_Textauszug_.
Ich bin begeistert, dasss ist zwar völlig sinnfrei. aber egal


----------



## DerKabelbinder (9. Februar 2016)

*AW: Asus Fan Extension Card ist angekommen  - 7 Gehäuselüfter + 2 für den Brocken*

Und sieht auch noch ziemlich schäbig aus, das hast du noch vergessen zu erwähnen 

@JupsVeci:
Die eLoops sind schonmal ein gutes Fundament. Haben zwar ein kaum legitimierbate P/L, sind dafür aber immerhin sehr leise. Nur bringt dir letzteres nichts, wenn im vorderen Bereich dann die Pure Wings oder Wing Boost dazukommen. Die kannst du dann zwar bei minimaler Drehzahl laufen lassen - optimal sind sie für ein moglichst leises System (in meinen Augen bzw. Ohren) allerdings nicht.


----------



## mrmurphy007 (9. Februar 2016)

*AW: Asus Fan Extension Card ist angekommen  - 7 Gehäuselüfter + 2 für den Brocken*

Wo hast du die Karte denn her bekommen? Ich hatte schon mal geguckt, wo es die gibt, aber konnte nichts finden.

[Einträge aus einer Datensammlung]
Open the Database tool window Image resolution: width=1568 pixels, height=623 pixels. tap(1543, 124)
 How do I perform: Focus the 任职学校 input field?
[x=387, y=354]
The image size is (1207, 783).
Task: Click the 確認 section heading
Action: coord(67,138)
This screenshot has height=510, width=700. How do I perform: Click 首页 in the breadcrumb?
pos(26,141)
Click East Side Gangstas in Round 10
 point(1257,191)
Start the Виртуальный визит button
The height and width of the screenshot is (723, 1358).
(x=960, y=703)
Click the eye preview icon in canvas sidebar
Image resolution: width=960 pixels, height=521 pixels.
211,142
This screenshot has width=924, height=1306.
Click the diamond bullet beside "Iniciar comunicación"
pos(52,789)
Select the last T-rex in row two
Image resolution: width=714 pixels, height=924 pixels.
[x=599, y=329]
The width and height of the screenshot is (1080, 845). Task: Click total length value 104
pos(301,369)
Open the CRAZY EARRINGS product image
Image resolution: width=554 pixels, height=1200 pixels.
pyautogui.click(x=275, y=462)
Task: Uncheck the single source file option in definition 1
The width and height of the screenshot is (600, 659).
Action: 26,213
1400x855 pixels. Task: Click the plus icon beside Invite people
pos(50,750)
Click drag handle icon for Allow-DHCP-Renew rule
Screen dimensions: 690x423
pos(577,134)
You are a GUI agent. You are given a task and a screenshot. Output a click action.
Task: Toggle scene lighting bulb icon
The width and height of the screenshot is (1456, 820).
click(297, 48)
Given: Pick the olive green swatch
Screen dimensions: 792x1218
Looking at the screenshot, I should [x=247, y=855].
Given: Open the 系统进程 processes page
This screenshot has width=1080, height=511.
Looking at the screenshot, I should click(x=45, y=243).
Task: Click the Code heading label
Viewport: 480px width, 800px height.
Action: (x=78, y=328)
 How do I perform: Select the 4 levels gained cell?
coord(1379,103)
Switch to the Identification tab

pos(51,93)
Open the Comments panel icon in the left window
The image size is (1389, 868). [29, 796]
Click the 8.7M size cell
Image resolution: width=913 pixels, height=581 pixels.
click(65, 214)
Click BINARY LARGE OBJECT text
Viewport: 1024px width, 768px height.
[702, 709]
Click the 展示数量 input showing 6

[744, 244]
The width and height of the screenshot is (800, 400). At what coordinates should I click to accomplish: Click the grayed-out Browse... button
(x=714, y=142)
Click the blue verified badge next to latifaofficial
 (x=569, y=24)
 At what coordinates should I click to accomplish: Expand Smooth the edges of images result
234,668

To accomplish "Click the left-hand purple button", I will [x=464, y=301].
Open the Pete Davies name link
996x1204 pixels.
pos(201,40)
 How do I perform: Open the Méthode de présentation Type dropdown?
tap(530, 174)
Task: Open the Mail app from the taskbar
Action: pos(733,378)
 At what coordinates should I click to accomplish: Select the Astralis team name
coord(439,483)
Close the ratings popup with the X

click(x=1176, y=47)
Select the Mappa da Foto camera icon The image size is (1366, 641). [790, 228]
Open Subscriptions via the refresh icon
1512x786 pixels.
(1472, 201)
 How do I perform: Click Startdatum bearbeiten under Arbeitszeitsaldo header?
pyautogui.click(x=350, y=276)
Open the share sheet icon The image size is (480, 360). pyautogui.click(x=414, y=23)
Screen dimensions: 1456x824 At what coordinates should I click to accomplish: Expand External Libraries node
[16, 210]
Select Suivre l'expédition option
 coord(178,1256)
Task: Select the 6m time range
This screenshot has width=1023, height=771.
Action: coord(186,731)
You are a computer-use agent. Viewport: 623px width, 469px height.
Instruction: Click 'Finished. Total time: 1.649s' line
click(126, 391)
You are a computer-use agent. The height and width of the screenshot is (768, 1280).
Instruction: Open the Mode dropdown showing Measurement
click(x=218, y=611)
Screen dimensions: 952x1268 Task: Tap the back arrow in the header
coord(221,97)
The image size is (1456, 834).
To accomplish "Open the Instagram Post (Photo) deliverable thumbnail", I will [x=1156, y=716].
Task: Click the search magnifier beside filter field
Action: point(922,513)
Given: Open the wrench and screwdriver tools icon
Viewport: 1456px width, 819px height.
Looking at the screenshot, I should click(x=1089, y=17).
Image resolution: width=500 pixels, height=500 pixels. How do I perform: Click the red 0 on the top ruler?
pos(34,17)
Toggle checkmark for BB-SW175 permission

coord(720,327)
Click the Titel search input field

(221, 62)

_Aufgabe_.
Setze die Forendiskussion über die Asus Fan Extension Card nach ihrem letzten Satz fort.

_Antwort_.
Ich finde es zwar spannend, was du machst, aber ein paar y-Kabel wären wohl einfacher gewesen


----------



## nWo-Wolfpac (9. Februar 2016)

*AW: Asus Fan Extension Card ist angekommen  - 7 Gehäuselüfter + 2 für den Brocken*

Würde mich auch interessieren wo du die Karte her hast. Ich wollte mir die vor Monaten auch mal holen, aber die gibts ja nirgendwo.


----------



## JupsVeci (9. Februar 2016)

*AW: Asus Fan Extension Card ist angekommen  - 7 Gehäuselüfter + 2 für den Brocken*

Ganz ehrlich: Ebay aus den USA importiert. 
Aber dachtem ich die Karte bestellt hatte schrieb mir der asus Support das in Deutschland und Österreich die Karte noch in diesem Jahr zum Verkauf erscheinen wird. 

Klar wäen paar y-kabel günstiger, aber ich kann somit alle einzeln ansteuern.[emoji13]


----------



## JupsVeci (9. Februar 2016)

*AW: Asus Fan Extension Card ist angekommen  - 7 Gehäuselüfter + 2 für den Brocken*



interessierterUser schrieb:


> Interessantes Thema....
> 
> 1. Gehört zu der Karte eine Software, mit der Du die Lüfterkurven ganz frei wählen kannst und auch die Temperatur aussuchen kannst, z.B. CPU, GPU, System etc.?
> 
> ...



1. Uefi von asus 
2. - Besitzt 4-pin Stecker und frisst somit auch 3-pin lüfter
- 3x 4-pin Stecker und 3x 2-pin Stecker (temperatursensor)


----------



## nWo-Wolfpac (9. Februar 2016)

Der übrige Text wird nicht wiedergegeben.